If you experience a serious side effect, you or your healthcare provider may send a report to the FDA's MedWatch Adverse Event Reporting Program or by phone (800-332-1088).

Dosage: How Much Pamelor Should I Take?

Drug Content Provided and Reviewed by IBM Micromedex®

The dose of this medicine will be different for different patients. Follow your doctor's orders or the directions on the label. The following information includes only the average doses of this medicine. If your dose is different, do not change it unless your doctor tells you to do so.

The amount of medicine that you take depends on the strength of the medicine. Also, the number of doses you take each day, the time allowed between doses, and the length of time you take the medicine depend on the medical problem for which you are using the medicine.

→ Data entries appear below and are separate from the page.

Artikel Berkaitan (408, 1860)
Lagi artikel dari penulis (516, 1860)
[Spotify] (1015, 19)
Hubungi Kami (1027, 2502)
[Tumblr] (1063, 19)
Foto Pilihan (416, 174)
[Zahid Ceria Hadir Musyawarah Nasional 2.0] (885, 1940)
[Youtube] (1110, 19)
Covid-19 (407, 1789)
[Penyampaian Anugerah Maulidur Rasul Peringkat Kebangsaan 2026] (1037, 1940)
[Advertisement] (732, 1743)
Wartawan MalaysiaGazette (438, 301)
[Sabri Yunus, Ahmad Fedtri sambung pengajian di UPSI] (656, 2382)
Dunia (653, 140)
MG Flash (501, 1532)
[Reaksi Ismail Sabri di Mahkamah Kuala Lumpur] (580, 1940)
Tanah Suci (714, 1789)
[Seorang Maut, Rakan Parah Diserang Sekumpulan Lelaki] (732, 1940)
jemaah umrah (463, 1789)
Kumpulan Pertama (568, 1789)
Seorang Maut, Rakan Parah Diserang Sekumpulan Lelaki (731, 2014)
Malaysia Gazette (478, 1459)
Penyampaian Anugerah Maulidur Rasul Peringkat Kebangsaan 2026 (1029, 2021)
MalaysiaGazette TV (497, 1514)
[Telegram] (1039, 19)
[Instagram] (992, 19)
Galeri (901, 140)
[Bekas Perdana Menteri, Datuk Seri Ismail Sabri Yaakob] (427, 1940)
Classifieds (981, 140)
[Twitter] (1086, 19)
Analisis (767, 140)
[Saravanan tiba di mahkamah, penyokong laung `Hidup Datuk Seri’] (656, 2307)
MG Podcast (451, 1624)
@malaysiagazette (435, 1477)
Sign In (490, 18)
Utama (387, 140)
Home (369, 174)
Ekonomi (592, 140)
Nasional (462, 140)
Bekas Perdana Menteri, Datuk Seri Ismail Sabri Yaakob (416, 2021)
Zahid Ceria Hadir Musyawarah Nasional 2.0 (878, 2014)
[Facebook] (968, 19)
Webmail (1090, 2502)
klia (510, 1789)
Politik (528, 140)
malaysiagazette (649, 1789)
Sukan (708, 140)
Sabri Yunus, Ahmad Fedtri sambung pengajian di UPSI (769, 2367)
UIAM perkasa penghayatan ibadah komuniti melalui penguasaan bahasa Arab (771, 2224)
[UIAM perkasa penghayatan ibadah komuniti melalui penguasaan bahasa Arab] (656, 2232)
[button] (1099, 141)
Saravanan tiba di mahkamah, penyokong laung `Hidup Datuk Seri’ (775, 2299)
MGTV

  • For oral dosage forms (capsules or solution):
    • For depression:
      • Adults—25 milligrams (mg) 3 to 4 times per day. Your doctor may adjust your dose as needed. However, the dose is usually not more than 150 mg per day.
      • Teenagers and older adults—30 to 50 milligrams (mg) once a day or in divided doses during the day.
      • Children—Use and dose must be determined by your doctor.

Modifications

Due to the possible side effects of this medication, there may be changes to how it is used. Therefore, users need to be aware of the following when taking Pamelor:

  • Pregnancy: Nortriptyline crosses the placenta and may cause irritability, jitteriness, and rarely, seizures, in the newborn. The American College of Obstetricians and Gynecologists (ACOG) recommends individualizing depression treatment during pregnancy. This risk of untreated depression in the pregnant person can actually result in worse outcomes for the fetus. If you are pregnant or become pregnant while taking this medication, talk to your healthcare team to weigh the risks vs. benefits.
  • Breastfeeding: Many people wonder if they can breastfeed while taking certain medications. Pamelor is safe while breastfeeding, and there is no known risk to your nursing infant. Talk to your healthcare provider if you’re breastfeeding on this medication.
  • Difficulty swallowing: Pamelor capsules can safely be opened and sprinkled onto food for children or adults with difficulty swallowing. Sprinkle the contents on soft foods like applesauce, pudding, or yogurt.

Missed Dose

Do not change your dose or stop taking Pamelor without talking to your healthcare provider. If you miss a dose, take it as soon as you can and then resume your next dose at its regular time. Skip the missed dose if it is almost time for your next dose. Do not take two doses at one time.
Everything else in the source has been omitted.